This is an automated email from the ASF dual-hosted git repository.

tarmstrong pushed a commit to branch master
in repository https://gitbox.apache.org/repos/asf/impala.git


The following commit(s) were added to refs/heads/master by this push:
     new f684ed7  IMPALA-10252: fix invalid runtime filters for outer joins
f684ed7 is described below

commit f684ed72c541fa04dc1841a1aab83a7c9847f1a2
Author: Tim Armstrong <tarmstr...@cloudera.com>
AuthorDate: Wed Oct 21 13:59:25 2020 -0700

    IMPALA-10252: fix invalid runtime filters for outer joins
    
    The planner generates runtime filters for non-join conjuncts
    assigned to LEFT OUTER and FULL OUTER JOIN nodes. This is
    correct in many cases where NULLs stemming from unmatched rows
    would result in the predicate evaluating to false. E.g.
    x = y is always false if y is NULL.
    
    However, it is incorrect if the NULL returned from the unmatched
    row can result in the predicate evaluating to true.
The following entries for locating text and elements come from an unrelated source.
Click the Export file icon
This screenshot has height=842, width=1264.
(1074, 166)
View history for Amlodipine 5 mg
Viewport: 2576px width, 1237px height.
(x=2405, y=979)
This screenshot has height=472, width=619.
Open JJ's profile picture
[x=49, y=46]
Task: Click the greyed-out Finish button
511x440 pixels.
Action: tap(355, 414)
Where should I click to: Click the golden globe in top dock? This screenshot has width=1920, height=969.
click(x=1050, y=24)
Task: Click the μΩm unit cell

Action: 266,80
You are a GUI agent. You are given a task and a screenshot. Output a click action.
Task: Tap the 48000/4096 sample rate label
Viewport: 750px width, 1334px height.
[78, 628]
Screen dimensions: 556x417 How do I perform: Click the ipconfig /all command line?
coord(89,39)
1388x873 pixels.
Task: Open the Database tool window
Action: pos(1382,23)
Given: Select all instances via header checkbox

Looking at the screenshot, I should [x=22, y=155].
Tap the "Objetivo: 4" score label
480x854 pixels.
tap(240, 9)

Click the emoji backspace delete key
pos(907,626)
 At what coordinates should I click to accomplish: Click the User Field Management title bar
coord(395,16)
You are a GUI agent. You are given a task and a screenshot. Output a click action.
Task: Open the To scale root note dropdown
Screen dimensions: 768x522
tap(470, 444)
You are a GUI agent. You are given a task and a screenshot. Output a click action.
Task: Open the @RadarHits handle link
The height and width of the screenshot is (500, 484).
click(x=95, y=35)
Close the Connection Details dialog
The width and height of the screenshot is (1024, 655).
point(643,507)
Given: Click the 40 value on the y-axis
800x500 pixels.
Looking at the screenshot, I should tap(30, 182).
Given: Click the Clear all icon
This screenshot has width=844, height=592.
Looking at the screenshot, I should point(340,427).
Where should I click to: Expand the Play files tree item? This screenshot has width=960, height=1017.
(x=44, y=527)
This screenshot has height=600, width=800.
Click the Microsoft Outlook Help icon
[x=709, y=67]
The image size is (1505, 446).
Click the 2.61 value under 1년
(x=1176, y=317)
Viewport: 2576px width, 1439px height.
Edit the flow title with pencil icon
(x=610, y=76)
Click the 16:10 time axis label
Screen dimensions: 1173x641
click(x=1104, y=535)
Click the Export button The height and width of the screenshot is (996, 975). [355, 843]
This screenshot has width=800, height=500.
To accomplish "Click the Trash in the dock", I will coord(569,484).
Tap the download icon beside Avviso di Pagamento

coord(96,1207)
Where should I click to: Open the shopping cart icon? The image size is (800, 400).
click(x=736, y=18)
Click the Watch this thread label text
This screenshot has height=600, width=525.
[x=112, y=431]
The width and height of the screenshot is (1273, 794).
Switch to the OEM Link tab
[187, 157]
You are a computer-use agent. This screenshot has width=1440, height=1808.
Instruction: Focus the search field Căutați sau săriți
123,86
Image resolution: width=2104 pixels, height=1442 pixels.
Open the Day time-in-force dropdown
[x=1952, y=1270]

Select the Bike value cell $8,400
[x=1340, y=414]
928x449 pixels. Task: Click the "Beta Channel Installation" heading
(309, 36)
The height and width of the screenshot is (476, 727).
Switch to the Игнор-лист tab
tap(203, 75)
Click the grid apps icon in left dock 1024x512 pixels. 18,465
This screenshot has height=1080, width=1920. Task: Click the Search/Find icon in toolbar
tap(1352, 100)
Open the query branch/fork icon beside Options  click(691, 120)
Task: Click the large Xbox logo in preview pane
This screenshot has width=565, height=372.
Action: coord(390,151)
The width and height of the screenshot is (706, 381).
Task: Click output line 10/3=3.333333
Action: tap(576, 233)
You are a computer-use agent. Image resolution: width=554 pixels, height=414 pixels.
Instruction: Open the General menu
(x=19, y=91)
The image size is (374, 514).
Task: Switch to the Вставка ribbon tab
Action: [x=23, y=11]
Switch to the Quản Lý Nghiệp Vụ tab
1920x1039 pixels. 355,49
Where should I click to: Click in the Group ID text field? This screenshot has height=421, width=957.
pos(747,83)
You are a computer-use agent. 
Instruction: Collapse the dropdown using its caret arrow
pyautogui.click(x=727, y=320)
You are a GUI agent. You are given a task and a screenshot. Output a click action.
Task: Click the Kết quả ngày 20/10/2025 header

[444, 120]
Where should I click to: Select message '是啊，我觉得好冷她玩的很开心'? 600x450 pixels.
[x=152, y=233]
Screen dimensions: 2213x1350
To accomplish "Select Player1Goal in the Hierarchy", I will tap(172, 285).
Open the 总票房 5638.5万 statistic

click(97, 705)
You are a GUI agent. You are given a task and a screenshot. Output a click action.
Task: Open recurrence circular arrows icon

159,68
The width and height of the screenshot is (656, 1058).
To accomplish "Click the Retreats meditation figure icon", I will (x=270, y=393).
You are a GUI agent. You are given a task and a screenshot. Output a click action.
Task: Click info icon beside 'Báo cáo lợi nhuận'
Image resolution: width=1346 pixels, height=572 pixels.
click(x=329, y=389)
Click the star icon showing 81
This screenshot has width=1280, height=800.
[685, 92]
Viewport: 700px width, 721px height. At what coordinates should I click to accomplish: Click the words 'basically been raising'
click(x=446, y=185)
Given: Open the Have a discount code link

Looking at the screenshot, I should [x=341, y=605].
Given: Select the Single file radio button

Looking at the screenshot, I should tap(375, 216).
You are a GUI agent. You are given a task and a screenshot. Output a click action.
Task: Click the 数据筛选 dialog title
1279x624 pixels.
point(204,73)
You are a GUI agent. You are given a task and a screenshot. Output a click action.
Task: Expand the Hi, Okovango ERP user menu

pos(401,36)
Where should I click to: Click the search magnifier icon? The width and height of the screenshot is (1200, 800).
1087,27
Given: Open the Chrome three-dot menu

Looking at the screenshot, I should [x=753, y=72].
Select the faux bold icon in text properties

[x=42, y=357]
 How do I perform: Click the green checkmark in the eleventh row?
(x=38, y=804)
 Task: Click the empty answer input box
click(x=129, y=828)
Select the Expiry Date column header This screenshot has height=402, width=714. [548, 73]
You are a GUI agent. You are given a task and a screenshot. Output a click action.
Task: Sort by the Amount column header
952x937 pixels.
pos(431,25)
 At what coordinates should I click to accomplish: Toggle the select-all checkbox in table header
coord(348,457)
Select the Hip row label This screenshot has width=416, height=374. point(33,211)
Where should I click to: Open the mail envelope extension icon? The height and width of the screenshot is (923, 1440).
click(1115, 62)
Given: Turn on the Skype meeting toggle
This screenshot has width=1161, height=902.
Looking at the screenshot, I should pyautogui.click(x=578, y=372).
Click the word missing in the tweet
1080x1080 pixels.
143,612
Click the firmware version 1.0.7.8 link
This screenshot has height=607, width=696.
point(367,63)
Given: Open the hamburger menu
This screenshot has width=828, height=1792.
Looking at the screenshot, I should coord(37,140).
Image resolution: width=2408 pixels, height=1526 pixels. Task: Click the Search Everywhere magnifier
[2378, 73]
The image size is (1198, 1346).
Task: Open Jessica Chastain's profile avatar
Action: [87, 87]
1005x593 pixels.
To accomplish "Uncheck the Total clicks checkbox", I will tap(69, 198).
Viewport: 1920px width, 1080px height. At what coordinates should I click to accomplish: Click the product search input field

E.g.
    x = isnull(y, 1) can return true even if y is NULL.
    
    The fix is to detect cases when the source expression from the
    left input of the join returns non-NULL for null inputs and then
    skip generating the filter.
    
    Examples of expressions that may be affected by this change are
    COALESCE and ISNULL.
    
    Testing:
    Added regression tests:
    * Planner tests for LEFT OUTER and FULL OUTER where the runtime
      filter was incorrectly generated before this patch.
    * Enabled end-to-end test that was previously failing.
    * Added a new runtime filter test that will execute on both
      Parquet and Kudu (which are subtly different because of nullability of
      slots).
    
    Ran exhaustive tests.
    
    Change-Id: I507af1cc8df15bca21e0d8555019997812087261
    Reviewed-on: http://gerrit.cloudera.org:8080/16622
    Reviewed-by: Impala Public Jenkins <impala-public-jenk...@cloudera.com>
    Tested-by: Impala Public Jenkins <impala-public-jenk...@cloudera.com>
---
 .../java/org/apache/impala/analysis/Analyzer.java  | 22 +++++++-
 .../impala/planner/RuntimeFilterGenerator.java     | 31 ++++++++++++
 .../PlannerTest/runtime-filter-propagation.test    | 59 +++++++++++++++++++++-
 .../queries/QueryTest/runtime_filters.test         | 33 ++++++++++++
 .../queries/QueryTest/subquery.test                |  6 +--
 tests/query_test/test_queries.py                   |  2 -
 6 files changed, 144 insertions(+), 9 deletions(-)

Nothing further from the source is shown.